*** Data for review

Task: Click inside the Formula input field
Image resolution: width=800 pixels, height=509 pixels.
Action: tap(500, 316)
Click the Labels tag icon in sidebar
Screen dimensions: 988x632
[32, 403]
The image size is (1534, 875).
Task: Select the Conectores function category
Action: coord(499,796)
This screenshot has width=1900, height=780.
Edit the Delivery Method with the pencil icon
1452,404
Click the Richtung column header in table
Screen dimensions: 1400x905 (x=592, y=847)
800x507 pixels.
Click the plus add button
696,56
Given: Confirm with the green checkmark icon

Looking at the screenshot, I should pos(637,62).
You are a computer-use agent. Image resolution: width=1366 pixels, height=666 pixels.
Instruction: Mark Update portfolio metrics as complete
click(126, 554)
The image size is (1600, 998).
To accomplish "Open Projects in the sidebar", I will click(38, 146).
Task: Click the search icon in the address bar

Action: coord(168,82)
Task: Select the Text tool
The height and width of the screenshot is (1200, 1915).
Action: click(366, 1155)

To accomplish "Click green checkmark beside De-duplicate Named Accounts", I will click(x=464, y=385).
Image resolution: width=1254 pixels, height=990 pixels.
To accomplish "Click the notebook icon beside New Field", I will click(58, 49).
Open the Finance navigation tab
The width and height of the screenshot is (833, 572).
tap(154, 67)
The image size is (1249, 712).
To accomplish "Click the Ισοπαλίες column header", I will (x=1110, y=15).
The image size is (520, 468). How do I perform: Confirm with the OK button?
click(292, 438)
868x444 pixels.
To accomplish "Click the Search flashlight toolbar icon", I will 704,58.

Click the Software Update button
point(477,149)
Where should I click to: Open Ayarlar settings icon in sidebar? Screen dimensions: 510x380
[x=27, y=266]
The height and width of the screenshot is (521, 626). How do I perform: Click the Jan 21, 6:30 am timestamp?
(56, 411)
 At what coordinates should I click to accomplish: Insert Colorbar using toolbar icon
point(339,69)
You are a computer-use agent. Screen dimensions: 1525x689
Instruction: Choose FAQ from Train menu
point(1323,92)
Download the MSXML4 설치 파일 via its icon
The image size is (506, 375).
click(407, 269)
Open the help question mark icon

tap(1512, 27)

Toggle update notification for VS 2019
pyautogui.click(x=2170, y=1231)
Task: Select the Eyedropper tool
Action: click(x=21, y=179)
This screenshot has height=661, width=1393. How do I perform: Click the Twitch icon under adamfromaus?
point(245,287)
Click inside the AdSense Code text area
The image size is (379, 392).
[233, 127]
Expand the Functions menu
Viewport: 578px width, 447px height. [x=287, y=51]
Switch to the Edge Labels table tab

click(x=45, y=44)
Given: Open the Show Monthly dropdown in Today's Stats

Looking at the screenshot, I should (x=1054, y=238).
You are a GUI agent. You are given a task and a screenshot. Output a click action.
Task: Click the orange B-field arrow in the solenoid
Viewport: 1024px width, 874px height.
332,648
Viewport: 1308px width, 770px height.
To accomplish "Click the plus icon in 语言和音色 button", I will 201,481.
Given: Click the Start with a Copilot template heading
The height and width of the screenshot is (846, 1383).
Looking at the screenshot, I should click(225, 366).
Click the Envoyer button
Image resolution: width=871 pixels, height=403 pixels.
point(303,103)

******

■ Exercise aim
In the listing above, find each line where "computer" occurs and copy it.

■ Response
You are a computer-use agent. Image resolution: width=1366 pixels, height=666 pixels.
You are a computer-use agent. Screen dimensions: 1525x689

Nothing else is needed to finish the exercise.